● Task prompt: Only the text belongs in the answer: every line of the records below, transcribed exactly.
[[ Records supplied open ]]
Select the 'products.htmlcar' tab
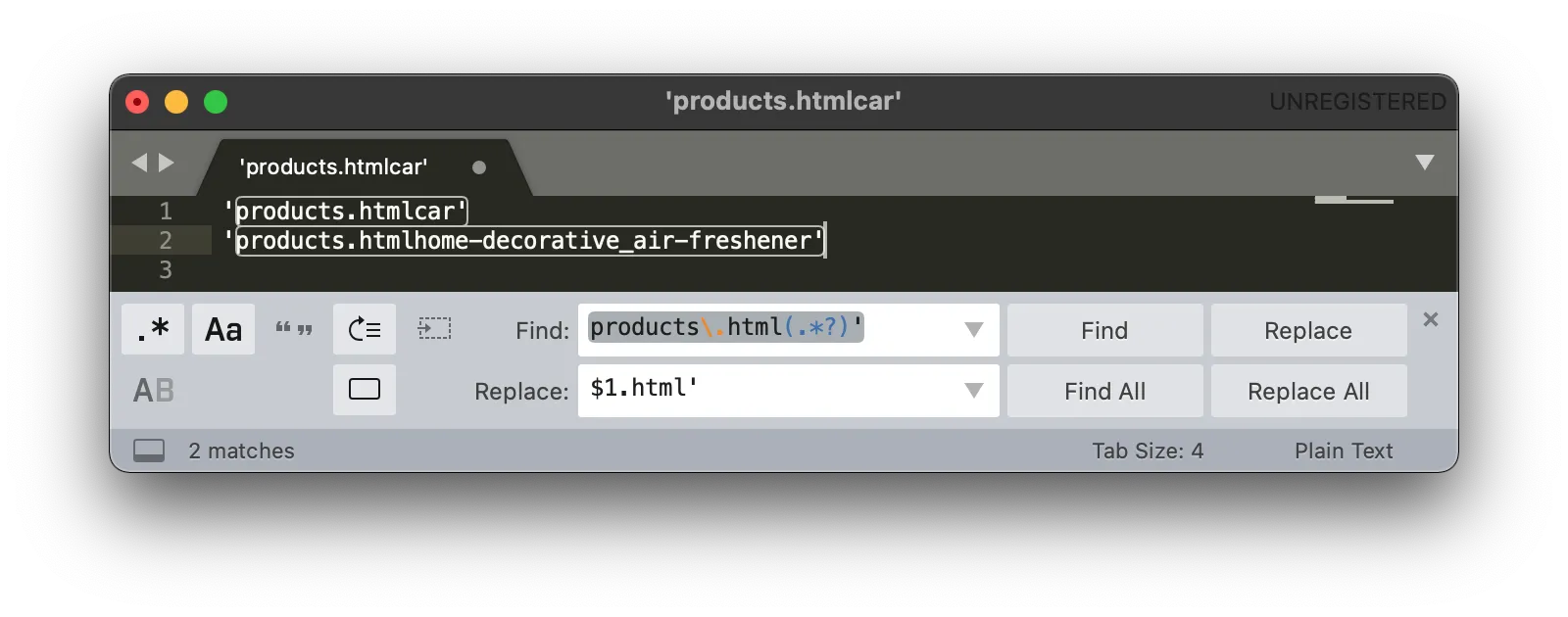The image size is (1568, 617). (x=333, y=166)
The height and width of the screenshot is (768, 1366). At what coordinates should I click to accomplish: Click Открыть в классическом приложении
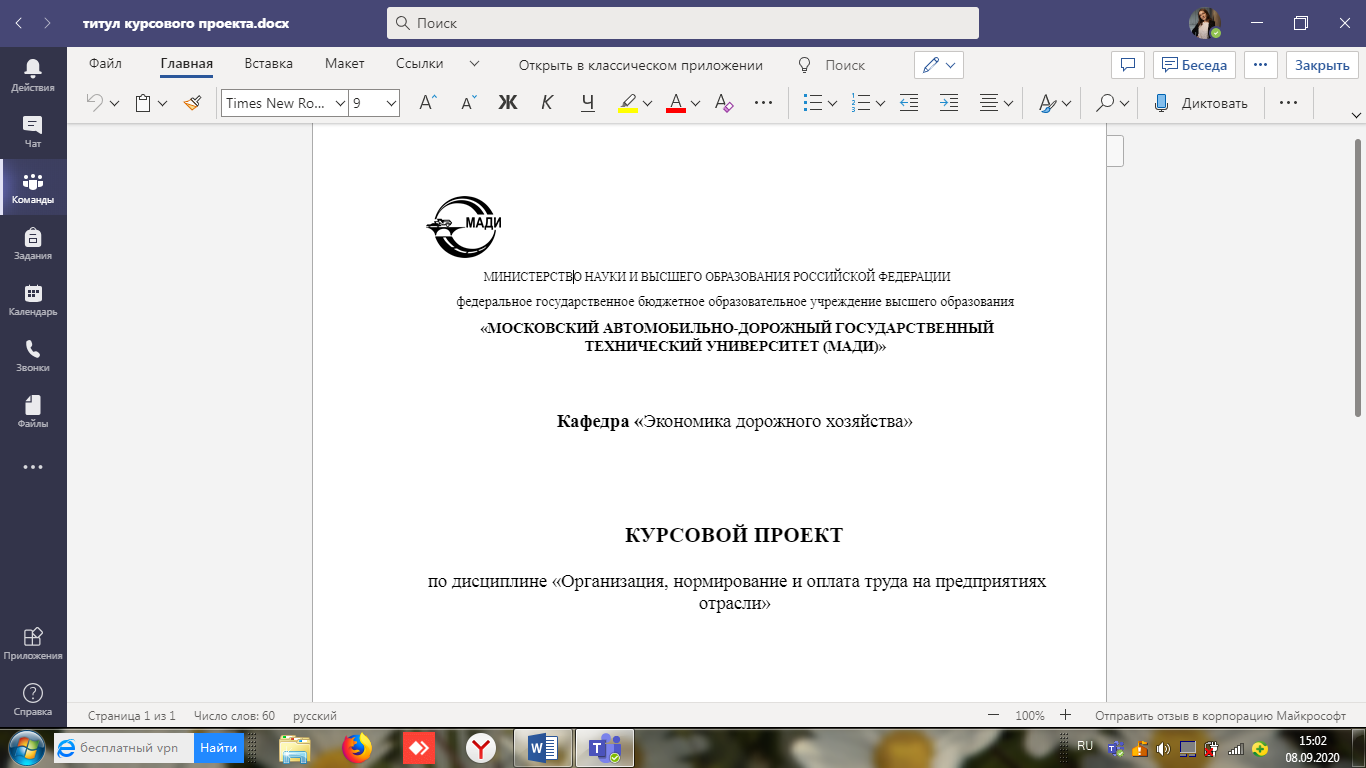click(640, 65)
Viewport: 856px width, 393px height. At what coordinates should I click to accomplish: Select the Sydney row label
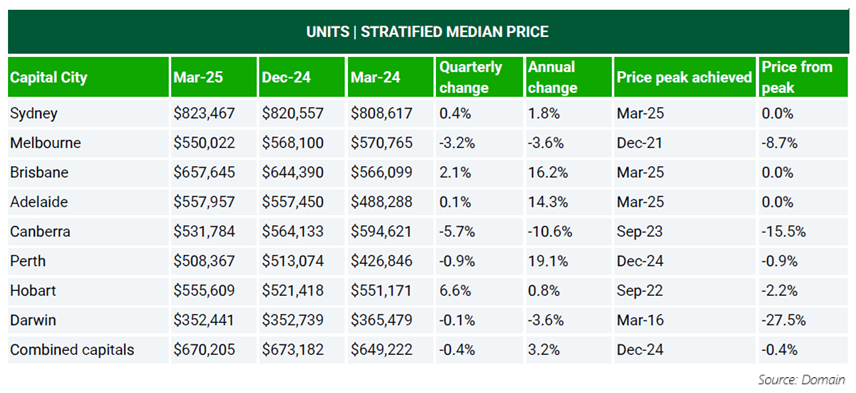(34, 114)
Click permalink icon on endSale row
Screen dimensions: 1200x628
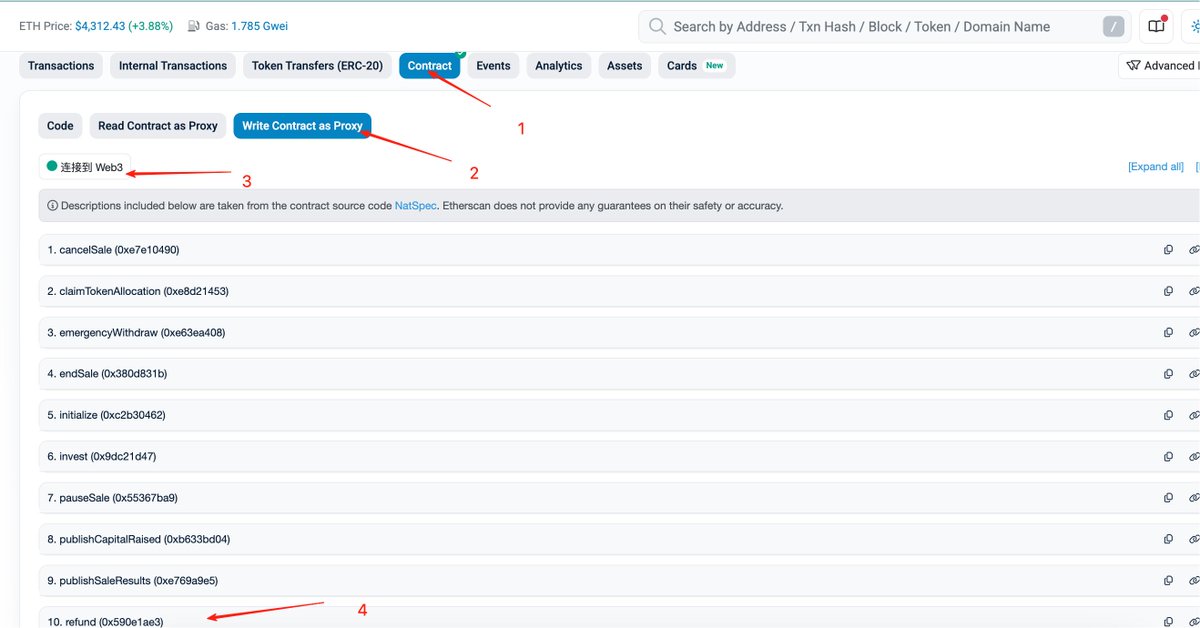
[[ Records supplied closed ]]
● Solved problem:
Select the 'products.htmlcar' tab
The image size is (1568, 617). (x=333, y=166)
The height and width of the screenshot is (768, 1366). At what coordinates should I click to accomplish: Click Открыть в классическом приложении
click(640, 65)
Viewport: 856px width, 393px height. At what coordinates should I click to accomplish: Select the Sydney row label
(34, 114)
Click permalink icon on endSale row
Screen dimensions: 1200x628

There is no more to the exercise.